On 1 November 1940, the bulk of the 4th Infantry Brigade (under the command of Colonel Agamemnon Metaxas) attacked and captured Italian positions of the 29th Infantry Division Piemonte on the western peninsula of Lake Prespa, while another element of the brigade secured the villages of Vërnik and the nearby hill of Lizitsina. An attack further south also secured the villages of Kapshticë and Bilisht for the Greeks.

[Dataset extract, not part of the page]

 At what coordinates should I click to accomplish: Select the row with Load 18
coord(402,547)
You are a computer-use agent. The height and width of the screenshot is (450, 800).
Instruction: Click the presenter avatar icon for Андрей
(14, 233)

On 5 November 1940 the order was given to prepare for a major offensive against Italian forces entrenched along the Morava-Ivan heights, a natural defensive line protecting the town of Korytsa, where the XXVI Italian Corps under Gabriele Nasci was based. The next day, 6 November 1940, the 4th Infantry Brigade was reinforced by personnel conscripted from the Kastoria and Grevena regions of Western Macedonia and renamed as the 15th Infantry Division.

==1998–-2013==
On 1 January 1998, a wide-ranging reorganization of the Army took place, and III Army Corps assumed the zone of II Corps as well, now comprising 6th Infantry Division (Kilkis), 10th Infantry Division (Serres), 11th Infantry Division (Kavala), 4th Infantry Brigade at Axioupolis, 3rd Support Brigade (Thessaloniki) and the 5/42 Evzone Regiment (Skydra).